▶ EXERCISE AIM: Return the run of lines below that opens with the line containing "Task: Retweet the Dec 23 reply tweet" and closes with the line containing "Given: Expand the Add Search To menu", keeping each one exact.

▶ EXERCISE MATERIAL:
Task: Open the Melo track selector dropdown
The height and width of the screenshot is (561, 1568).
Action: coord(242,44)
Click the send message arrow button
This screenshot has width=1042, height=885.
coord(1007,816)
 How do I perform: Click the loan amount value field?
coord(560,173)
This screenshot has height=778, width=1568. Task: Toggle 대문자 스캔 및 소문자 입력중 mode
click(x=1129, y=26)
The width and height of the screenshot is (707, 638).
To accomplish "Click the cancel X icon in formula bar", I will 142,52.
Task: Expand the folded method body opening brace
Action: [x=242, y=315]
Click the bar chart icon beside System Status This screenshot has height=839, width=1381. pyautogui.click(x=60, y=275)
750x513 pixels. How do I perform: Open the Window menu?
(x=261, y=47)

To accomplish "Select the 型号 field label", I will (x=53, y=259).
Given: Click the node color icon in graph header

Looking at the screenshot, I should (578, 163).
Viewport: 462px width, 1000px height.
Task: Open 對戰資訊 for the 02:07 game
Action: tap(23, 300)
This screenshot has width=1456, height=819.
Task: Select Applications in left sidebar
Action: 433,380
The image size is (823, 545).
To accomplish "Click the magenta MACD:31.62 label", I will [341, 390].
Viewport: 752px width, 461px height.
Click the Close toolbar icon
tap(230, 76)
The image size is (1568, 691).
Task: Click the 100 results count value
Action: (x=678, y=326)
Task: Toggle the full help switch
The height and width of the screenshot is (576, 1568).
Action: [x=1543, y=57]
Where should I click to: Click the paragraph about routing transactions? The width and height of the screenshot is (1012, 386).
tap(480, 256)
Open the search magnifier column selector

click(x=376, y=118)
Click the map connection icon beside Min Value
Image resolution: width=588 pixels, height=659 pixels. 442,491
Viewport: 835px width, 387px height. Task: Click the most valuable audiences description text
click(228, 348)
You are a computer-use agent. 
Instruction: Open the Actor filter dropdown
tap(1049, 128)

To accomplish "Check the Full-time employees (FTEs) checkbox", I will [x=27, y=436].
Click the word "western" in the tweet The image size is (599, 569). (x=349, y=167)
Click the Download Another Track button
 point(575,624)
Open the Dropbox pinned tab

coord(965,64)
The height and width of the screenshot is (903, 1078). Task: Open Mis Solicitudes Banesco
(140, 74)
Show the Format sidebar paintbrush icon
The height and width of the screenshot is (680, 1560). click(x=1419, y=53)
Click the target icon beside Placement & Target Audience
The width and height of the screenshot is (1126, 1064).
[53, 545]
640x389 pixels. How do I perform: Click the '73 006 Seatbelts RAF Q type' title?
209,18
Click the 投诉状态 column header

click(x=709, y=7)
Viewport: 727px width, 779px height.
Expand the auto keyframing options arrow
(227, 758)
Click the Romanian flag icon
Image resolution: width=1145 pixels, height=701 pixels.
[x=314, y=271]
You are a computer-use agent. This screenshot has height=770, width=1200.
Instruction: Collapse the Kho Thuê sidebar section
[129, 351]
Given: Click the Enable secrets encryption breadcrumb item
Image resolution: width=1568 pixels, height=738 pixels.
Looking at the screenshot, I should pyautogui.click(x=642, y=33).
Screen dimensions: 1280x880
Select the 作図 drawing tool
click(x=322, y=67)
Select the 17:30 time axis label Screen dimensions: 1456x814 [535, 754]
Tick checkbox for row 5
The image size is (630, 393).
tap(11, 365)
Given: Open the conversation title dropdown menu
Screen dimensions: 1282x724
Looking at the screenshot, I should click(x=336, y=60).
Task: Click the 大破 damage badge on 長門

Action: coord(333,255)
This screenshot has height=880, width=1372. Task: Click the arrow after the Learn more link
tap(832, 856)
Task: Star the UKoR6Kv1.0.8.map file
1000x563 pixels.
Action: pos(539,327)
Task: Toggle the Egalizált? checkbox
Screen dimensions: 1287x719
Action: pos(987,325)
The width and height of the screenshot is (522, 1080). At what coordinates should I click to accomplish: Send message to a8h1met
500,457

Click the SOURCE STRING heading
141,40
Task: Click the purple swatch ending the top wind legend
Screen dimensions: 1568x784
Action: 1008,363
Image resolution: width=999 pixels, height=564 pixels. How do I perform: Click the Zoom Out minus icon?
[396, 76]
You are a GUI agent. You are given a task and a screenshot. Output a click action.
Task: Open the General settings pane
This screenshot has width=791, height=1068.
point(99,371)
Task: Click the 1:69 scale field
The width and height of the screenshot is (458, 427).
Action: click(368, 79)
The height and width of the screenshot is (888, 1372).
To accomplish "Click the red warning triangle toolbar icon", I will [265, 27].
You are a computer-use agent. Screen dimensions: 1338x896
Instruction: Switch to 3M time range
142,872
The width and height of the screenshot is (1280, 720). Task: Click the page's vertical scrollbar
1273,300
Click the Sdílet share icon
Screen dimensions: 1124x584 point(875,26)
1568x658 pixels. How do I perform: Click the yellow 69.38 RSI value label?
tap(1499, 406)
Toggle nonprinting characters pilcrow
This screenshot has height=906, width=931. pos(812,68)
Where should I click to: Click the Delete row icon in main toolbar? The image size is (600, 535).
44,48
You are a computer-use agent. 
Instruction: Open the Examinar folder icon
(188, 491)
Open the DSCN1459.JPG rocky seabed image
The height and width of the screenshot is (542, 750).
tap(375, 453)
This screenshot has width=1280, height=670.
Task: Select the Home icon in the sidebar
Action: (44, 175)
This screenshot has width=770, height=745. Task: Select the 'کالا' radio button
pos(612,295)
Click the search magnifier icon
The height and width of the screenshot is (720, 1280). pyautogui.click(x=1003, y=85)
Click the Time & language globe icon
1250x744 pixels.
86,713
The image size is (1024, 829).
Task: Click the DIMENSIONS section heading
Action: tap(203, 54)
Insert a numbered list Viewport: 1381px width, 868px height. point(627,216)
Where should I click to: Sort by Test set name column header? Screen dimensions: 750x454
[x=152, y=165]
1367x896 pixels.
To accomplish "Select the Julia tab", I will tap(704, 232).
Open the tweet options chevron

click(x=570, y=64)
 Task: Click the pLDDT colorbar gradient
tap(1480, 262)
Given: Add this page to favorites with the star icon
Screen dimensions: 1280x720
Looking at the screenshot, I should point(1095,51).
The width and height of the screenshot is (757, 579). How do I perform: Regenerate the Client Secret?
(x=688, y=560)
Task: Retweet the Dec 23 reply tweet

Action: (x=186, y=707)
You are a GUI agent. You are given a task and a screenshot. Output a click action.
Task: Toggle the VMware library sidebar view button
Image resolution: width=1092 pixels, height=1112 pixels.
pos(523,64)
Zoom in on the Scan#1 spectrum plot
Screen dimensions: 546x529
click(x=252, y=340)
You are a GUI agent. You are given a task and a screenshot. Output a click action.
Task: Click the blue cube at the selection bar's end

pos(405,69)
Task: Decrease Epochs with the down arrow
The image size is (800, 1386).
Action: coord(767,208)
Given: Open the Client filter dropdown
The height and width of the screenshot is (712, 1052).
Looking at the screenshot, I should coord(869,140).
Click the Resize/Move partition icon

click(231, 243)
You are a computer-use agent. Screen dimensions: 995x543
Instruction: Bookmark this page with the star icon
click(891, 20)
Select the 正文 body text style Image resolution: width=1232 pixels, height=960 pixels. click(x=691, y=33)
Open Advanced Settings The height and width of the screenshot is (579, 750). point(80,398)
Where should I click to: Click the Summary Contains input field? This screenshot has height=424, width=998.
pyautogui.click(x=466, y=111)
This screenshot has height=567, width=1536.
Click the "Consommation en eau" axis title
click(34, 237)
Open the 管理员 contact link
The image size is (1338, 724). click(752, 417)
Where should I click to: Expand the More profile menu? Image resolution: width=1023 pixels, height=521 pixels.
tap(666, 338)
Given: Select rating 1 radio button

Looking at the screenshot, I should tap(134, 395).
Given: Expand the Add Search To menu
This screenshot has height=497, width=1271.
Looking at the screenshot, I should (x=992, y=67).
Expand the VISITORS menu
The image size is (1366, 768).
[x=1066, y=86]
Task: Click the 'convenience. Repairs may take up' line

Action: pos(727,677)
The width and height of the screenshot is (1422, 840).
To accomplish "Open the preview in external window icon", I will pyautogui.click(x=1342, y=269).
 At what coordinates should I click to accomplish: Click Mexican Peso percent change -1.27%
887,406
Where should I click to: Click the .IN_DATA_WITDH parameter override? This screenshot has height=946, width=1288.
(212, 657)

▶ ANSWER SPACE:
Task: Retweet the Dec 23 reply tweet

Action: (x=186, y=707)
You are a GUI agent. You are given a task and a screenshot. Output a click action.
Task: Toggle the VMware library sidebar view button
Image resolution: width=1092 pixels, height=1112 pixels.
pos(523,64)
Zoom in on the Scan#1 spectrum plot
Screen dimensions: 546x529
click(x=252, y=340)
You are a GUI agent. You are given a task and a screenshot. Output a click action.
Task: Click the blue cube at the selection bar's end

pos(405,69)
Task: Decrease Epochs with the down arrow
The image size is (800, 1386).
Action: coord(767,208)
Given: Open the Client filter dropdown
The height and width of the screenshot is (712, 1052).
Looking at the screenshot, I should coord(869,140).
Click the Resize/Move partition icon

click(231, 243)
You are a computer-use agent. Screen dimensions: 995x543
Instruction: Bookmark this page with the star icon
click(891, 20)
Select the 正文 body text style Image resolution: width=1232 pixels, height=960 pixels. click(x=691, y=33)
Open Advanced Settings The height and width of the screenshot is (579, 750). point(80,398)
Where should I click to: Click the Summary Contains input field? This screenshot has height=424, width=998.
pyautogui.click(x=466, y=111)
This screenshot has height=567, width=1536.
Click the "Consommation en eau" axis title
click(34, 237)
Open the 管理员 contact link
The image size is (1338, 724). click(752, 417)
Where should I click to: Expand the More profile menu? Image resolution: width=1023 pixels, height=521 pixels.
tap(666, 338)
Given: Select rating 1 radio button

Looking at the screenshot, I should tap(134, 395).
Given: Expand the Add Search To menu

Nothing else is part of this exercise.